===== RECORDS PROVIDED =====

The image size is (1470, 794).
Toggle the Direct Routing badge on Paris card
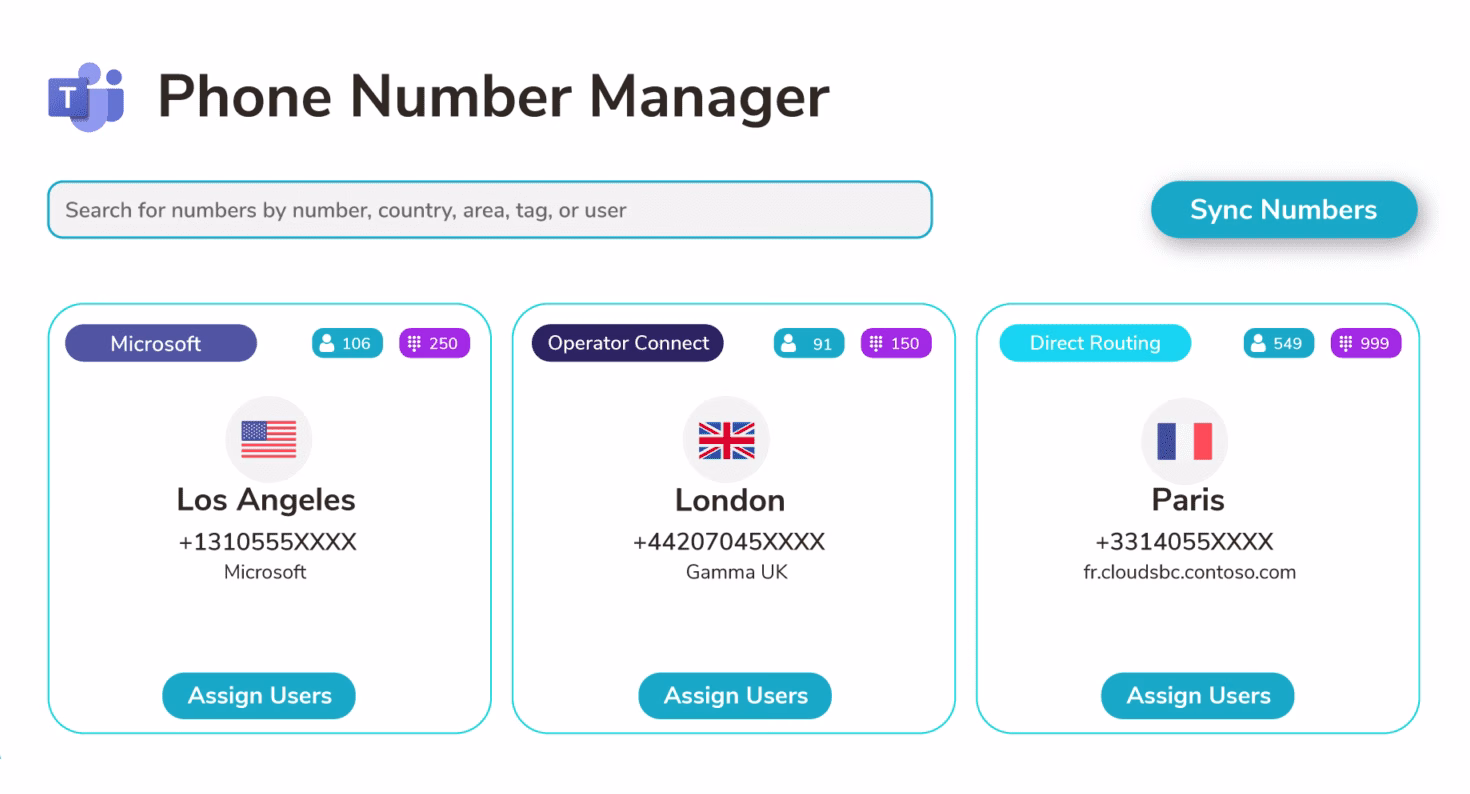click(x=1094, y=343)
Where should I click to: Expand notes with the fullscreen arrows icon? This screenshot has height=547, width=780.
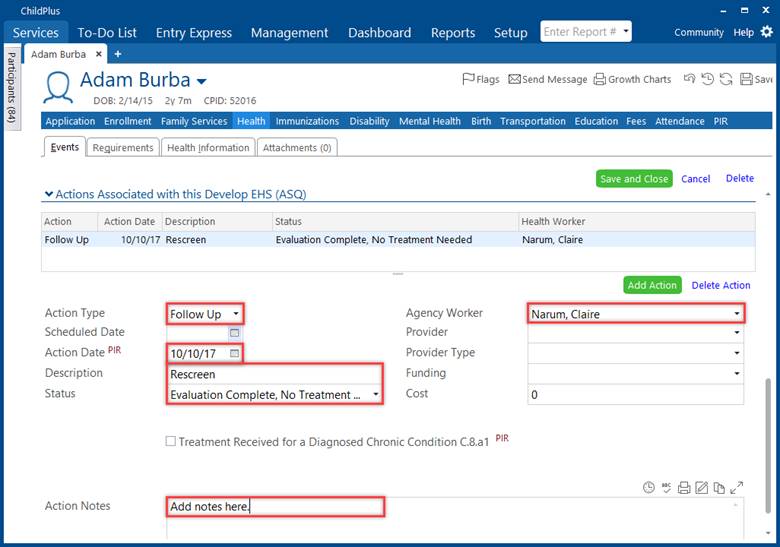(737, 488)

=====

### GIVEN TASK
Rewrite all of the data above, replacing "icon" with "symbol" and keeping everything else unchanged. Leave the pictures out.

### EXPECTED OUTPUT
The image size is (1470, 794).
Toggle the Direct Routing badge on Paris card
click(x=1094, y=343)
Where should I click to: Expand notes with the fullscreen arrows symbol? This screenshot has height=547, width=780.
(737, 488)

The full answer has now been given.